A l’occasion du colloque de l’Association Paris Pionnières, ayant pour but d’aider les femmes à créer leur entreprise, Hervé Novelli, Secrétaire d’Etat aux entreprises a proposé des pistes pour donner une impulsion à l’entreprenariat féminin, dans lequel la France accuse un sérieux retard.
En France, seuls 30% des créateurs et repreneurs d’entreprises sont des femmes alors qu’elles représentent 46% de la population active. Afin de répondre plus précisément aux attentes des femmes désireuses de créer leur entreprise, Hervé Novelli a demandé à l’INSEE de distinguer les femmes des hommes chefs d’entreprise afin de mieux cerner leurs profils et répondre à leurs attentes.

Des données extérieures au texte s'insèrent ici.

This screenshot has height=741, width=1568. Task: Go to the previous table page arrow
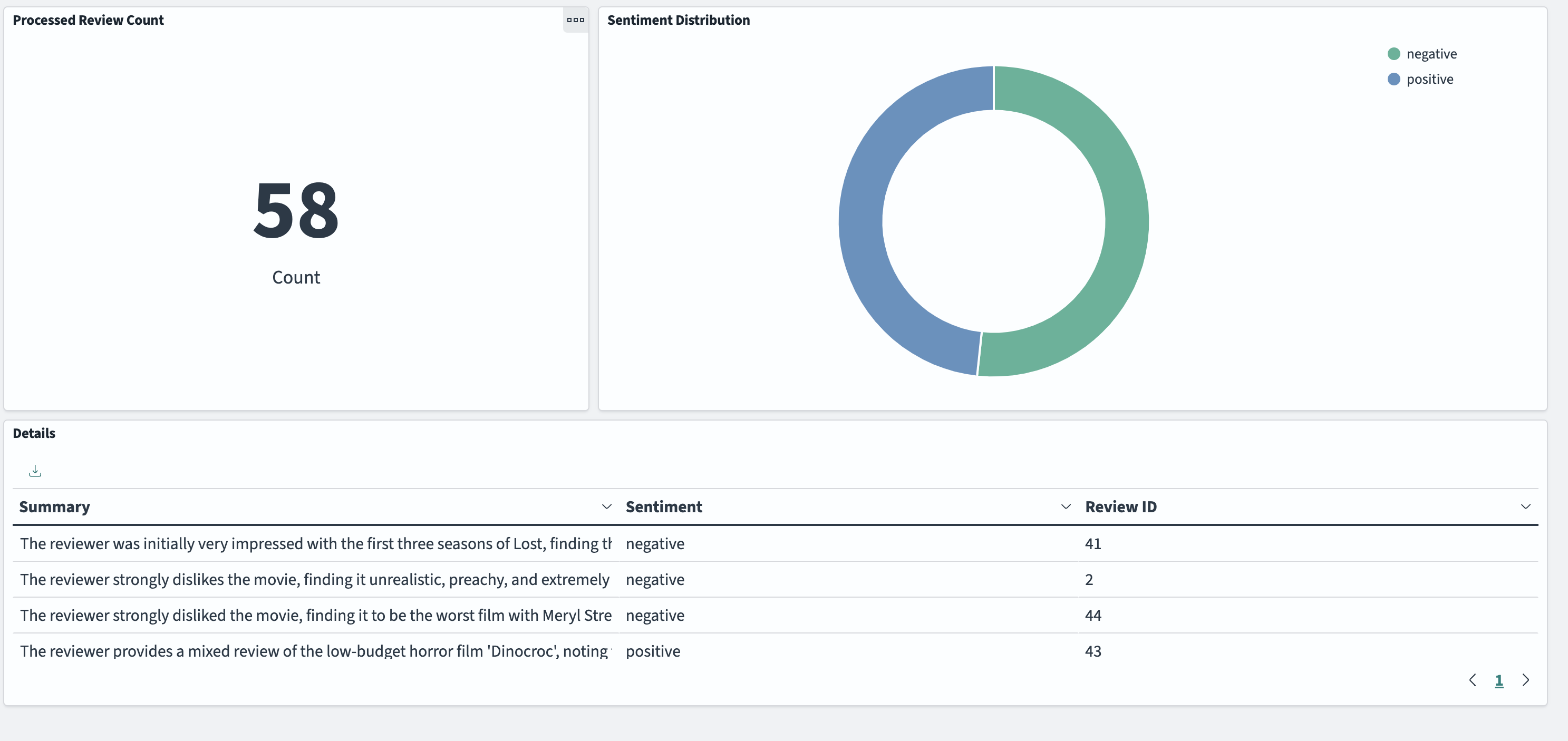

Hervé Novelli s’est prononcé en faveur de la création d’un observatoire de l’entreprenariat féminin. Ce rôle serait confié à l’Agence pour la création d’entreprises ou au Groupe Fiducial, déjà initiateur de cette action de 2001 à 2006.
Par ailleurs, le Secrétaire d’Etat étudie la possibilité d’étendre le bénéfice du dispositif d’aide aux demandeurs d’emplois créant ou reprenant une entreprise (ACCRE), aux femmes ayant interrompu leur activité professionnelle pour élever leurs enfants.
Dans le même esprit, le fond de garantie pour la création, la reprise et le développement d’entreprises à l’initiative des femmes(FGIF) devra être pérennisé au-delà de 2009. Cet outil qui a fait les preuves de son efficacité devra être perpétué tout en poursuivant sa territorialisation. Il faudra également poursuivre les partenariats avec les banques.
Un dispositif de tutorat est également à l’étude. Ainsi, comme c’est déjà le cas en Espagne, un programme de développement et de consolidation des entreprises dirigées par des femmes, dans des secteurs ou elles sont sous représentées, pourrait être mis en place.
Tel est le sens des actions que le Gouvernement souhaite mettre en place pour donner aux femmes les moyens de s’investir davantage dans l’entreprenariat.